* **TASK PROMPT**
Search the records for the string "computer". Copy each line where it occurs.

* **SOURCE MATERIAL**
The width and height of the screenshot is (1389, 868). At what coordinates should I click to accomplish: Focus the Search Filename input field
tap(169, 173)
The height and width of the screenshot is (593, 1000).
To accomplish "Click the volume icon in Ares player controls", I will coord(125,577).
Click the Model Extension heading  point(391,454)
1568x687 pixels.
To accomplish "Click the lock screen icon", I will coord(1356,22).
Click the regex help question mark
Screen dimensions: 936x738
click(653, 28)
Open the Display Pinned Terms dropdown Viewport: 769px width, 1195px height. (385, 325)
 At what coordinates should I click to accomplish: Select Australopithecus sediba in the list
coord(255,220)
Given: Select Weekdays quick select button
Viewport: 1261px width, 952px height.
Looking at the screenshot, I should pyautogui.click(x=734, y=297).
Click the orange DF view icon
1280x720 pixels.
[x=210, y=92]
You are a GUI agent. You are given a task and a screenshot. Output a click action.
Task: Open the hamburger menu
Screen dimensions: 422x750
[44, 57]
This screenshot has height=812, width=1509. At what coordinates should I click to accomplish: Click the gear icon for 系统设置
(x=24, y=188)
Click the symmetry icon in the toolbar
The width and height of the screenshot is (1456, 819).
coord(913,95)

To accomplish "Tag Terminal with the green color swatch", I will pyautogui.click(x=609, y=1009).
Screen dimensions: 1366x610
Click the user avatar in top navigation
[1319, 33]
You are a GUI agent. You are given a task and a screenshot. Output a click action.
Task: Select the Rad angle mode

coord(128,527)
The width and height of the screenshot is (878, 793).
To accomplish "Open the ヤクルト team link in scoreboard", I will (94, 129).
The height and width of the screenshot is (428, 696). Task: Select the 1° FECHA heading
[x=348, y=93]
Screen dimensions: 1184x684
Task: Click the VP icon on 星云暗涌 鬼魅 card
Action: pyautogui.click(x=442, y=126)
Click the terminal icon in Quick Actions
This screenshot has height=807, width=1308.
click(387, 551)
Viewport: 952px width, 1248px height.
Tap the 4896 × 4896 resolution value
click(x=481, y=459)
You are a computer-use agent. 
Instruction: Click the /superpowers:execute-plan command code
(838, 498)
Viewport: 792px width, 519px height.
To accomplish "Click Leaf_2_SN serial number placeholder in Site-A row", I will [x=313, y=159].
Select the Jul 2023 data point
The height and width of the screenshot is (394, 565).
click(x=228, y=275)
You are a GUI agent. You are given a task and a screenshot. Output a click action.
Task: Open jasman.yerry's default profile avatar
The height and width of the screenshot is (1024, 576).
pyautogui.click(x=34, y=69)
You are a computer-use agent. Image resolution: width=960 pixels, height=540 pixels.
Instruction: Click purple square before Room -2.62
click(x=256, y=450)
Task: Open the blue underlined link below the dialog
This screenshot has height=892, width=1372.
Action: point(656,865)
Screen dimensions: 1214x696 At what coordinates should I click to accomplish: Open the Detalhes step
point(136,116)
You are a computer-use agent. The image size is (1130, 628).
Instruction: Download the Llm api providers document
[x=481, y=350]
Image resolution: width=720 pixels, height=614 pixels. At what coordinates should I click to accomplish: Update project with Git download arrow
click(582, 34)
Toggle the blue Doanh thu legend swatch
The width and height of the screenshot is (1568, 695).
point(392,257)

* **ANSWER BOX**
You are a computer-use agent. 
You are a computer-use agent. Image resolution: width=960 pixels, height=540 pixels.
You are a computer-use agent. The image size is (1130, 628).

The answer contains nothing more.